_Document passage:_
Artificial intelligence (AI) giant Nvidia has expanded its push into the inference market by licensing the technology of emerging technology company Groq and hiring its executive team.
The cost of the deal was US$20 billion (A$29.9 billion) cash, according to this CNBC article quoting Alex Davis, CEO of Disruptive, which led the startup’s latest financing round in September.
Groq said it had entered into a non-exclusive licensing agreement with Nvidia for inference technology, and its founder, Jonathan Ross, President Sunny Madra and other employees would join Nvidia to help advance and scale the technology.
But Groq, a company whose hardware and software run AI models fast, would continue to operate independently with Simon Edwards as Chief Executive Officer.
“The agreement reflects a shared focus on expanding access to high-performance, low cost inference,” Groq said in a news release.
The agreement is consistent with the trend of tech giants licensing the technology of new companies and hiring their best employees without buying them.
Groq specialises in ‘inference’, which is when AI models make predictions or generate outputs, rather than Nvidia’s specialist and dominant area of ‘training’, where models learn from large amounts of data.
This is the largest acquisition by Nvidia, the world’s most valuable company by market capitalisation, which faces more competition in inference from traditional rivals like Advanced Micro Devices and new challengers like Groq and Cerebras Systems.
Groq, which was valued at $6.9 billion in a funding round in August 2024, avoids the use of external high-bandwidth memory chips to speed up interactions with chatbots and other AI models, which also limits the size of the model that can be served.
“We plan to integrate Groq’s low-latency processors into the NVIDIA AI factory architecture, extending the platform to serve an even broader range of AI inference and real-time workloads,” Nvidia CEO Jensen Huang wrote in an email quoted by CNBC.
Nvidia (NASDAQ: NVDA) shares closed on Friday (Saturday AEDT) up $1.92 at $190.53, capitalising it at $4.63 trillion.

_Information shown:_
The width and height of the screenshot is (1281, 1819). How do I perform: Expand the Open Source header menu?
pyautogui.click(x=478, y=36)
==
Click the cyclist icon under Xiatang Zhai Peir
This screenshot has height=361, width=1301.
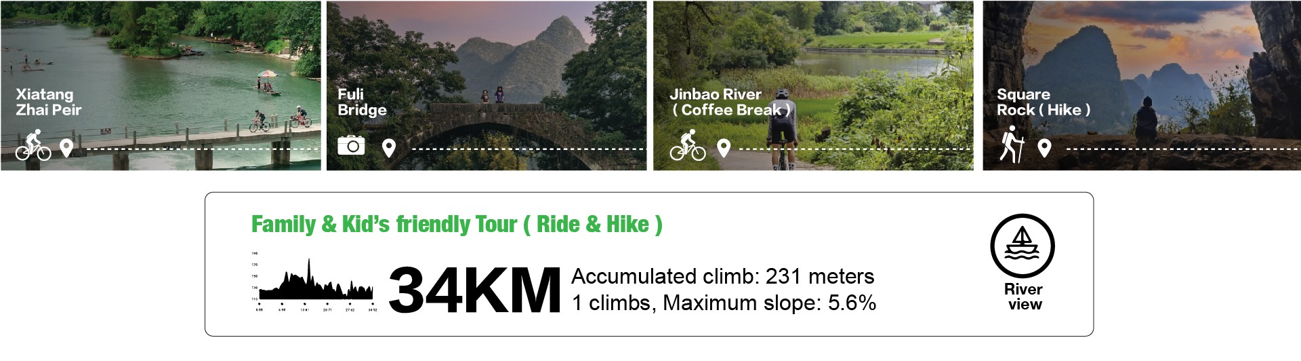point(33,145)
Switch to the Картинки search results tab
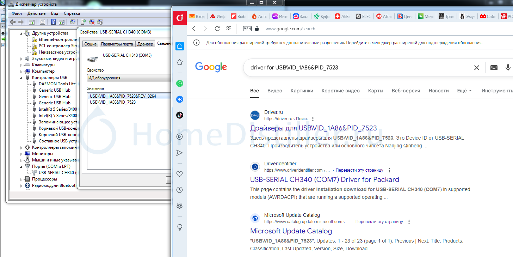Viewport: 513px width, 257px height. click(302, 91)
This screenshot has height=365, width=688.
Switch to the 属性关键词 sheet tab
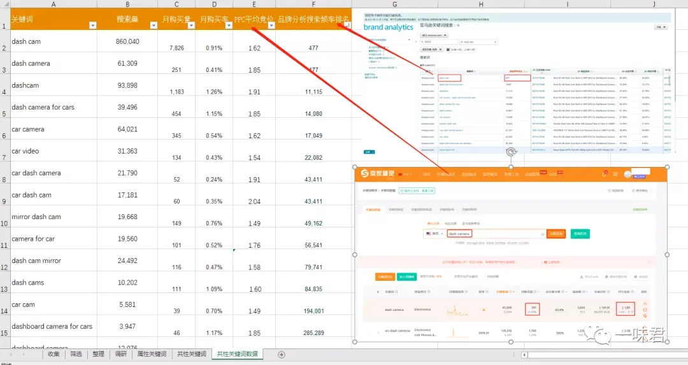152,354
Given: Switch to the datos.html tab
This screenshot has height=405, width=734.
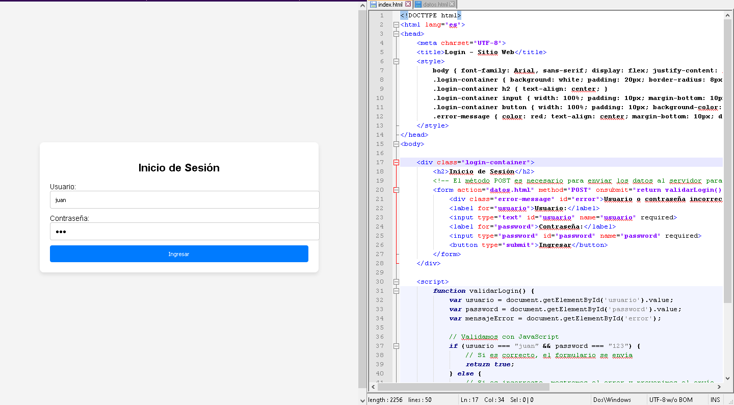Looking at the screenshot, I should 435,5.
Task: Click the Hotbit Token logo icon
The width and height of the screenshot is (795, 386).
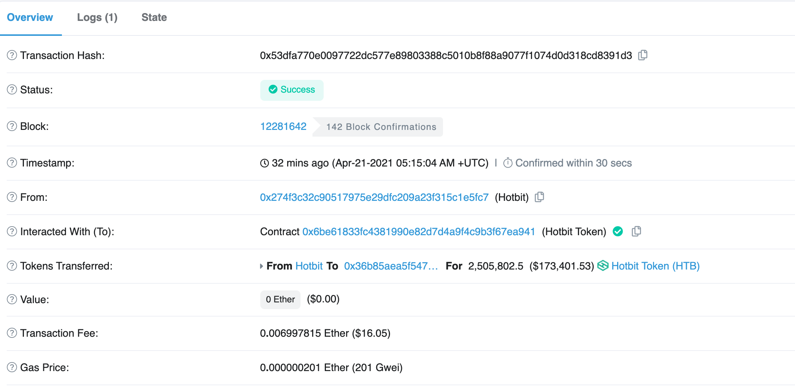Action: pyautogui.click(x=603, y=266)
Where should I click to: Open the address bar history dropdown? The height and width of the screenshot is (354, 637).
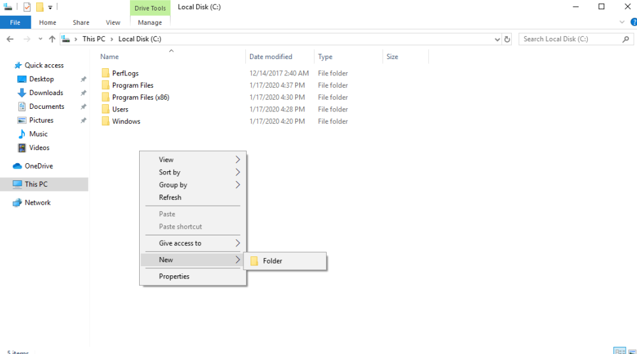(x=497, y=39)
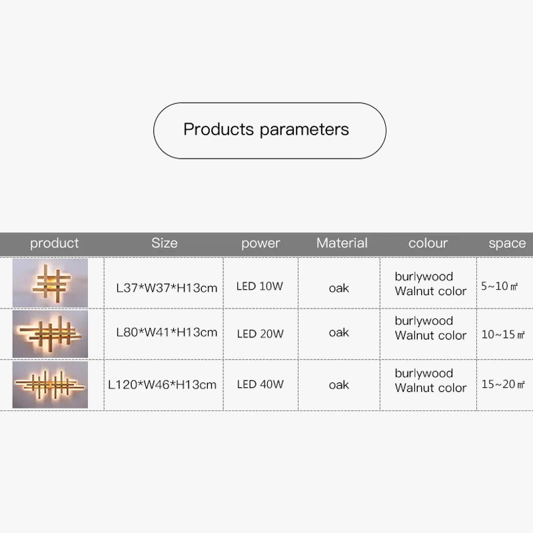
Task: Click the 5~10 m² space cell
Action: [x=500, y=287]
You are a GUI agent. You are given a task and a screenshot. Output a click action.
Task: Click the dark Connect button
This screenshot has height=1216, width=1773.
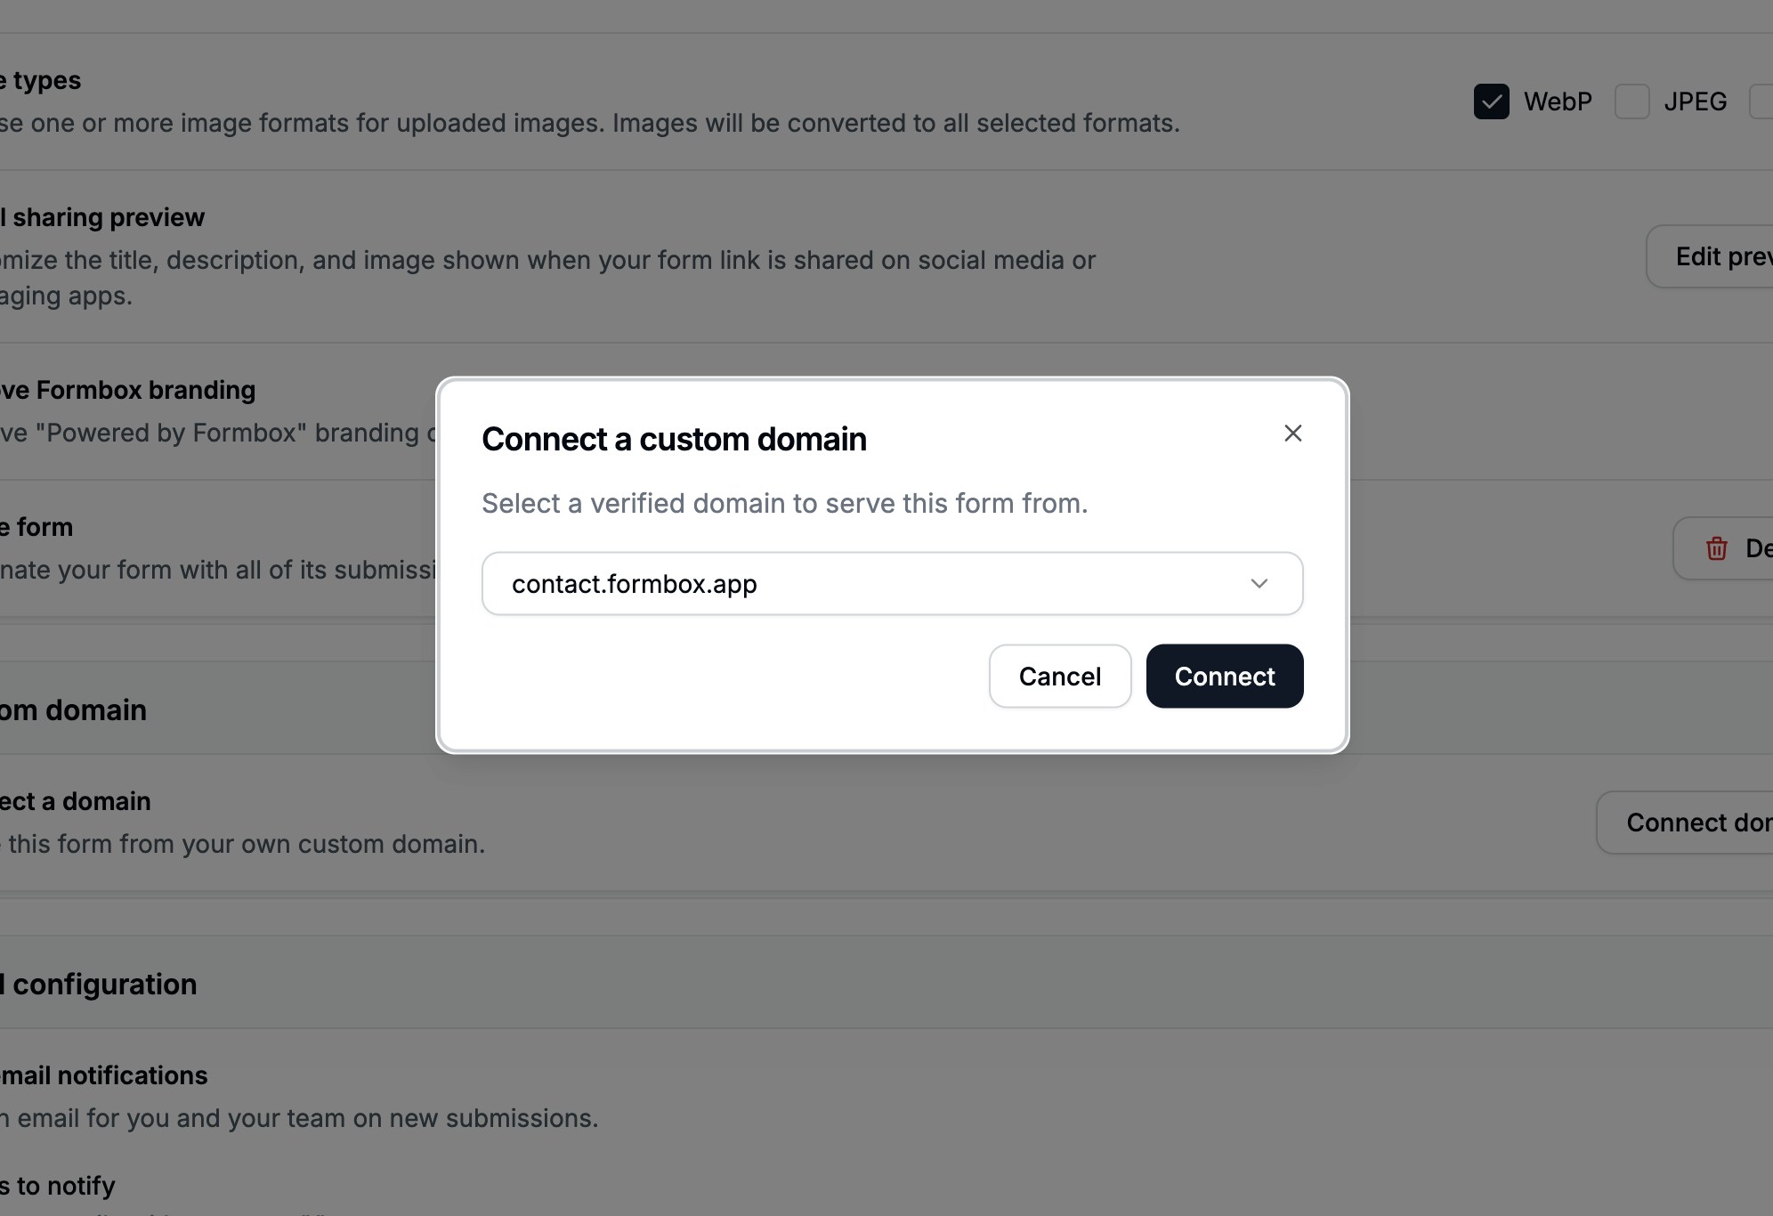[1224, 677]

_Problem set:_
1. Retype the part of the article on Nvidia's deal with Groq starting with "The cost of" and going on through "a news release.".
2. Translate this sentence from the article on Nvidia's deal with Groq into Spanish: "The agreement is consistent with the trend of tech giants licensing the technology of new companies and hiring their best employees without buying them."

_Responses per task:_
1.
The cost of the deal was US$20 billion (A$29.9 billion) cash, according to this CNBC article quoting Alex Davis, CEO of Disruptive, which led the startup’s latest financing round in September.
Groq said it had entered into a non-exclusive licensing agreement with Nvidia for inference technology, and its founder, Jonathan Ross, President Sunny Madra and other employees would join Nvidia to help advance and scale the technology.
But Groq, a company whose hardware and software run AI models fast, would continue to operate independently with Simon Edwards as Chief Executive Officer.
“The agreement reflects a shared focus on expanding access to high-performance, low cost inference,” Groq said in a news release.

2. El acuerdo es coherente con la tendencia de los gigantes tecnológicos a licenciar la tecnología de empresas nuevas y contratar a sus mejores empleados sin comprarlas.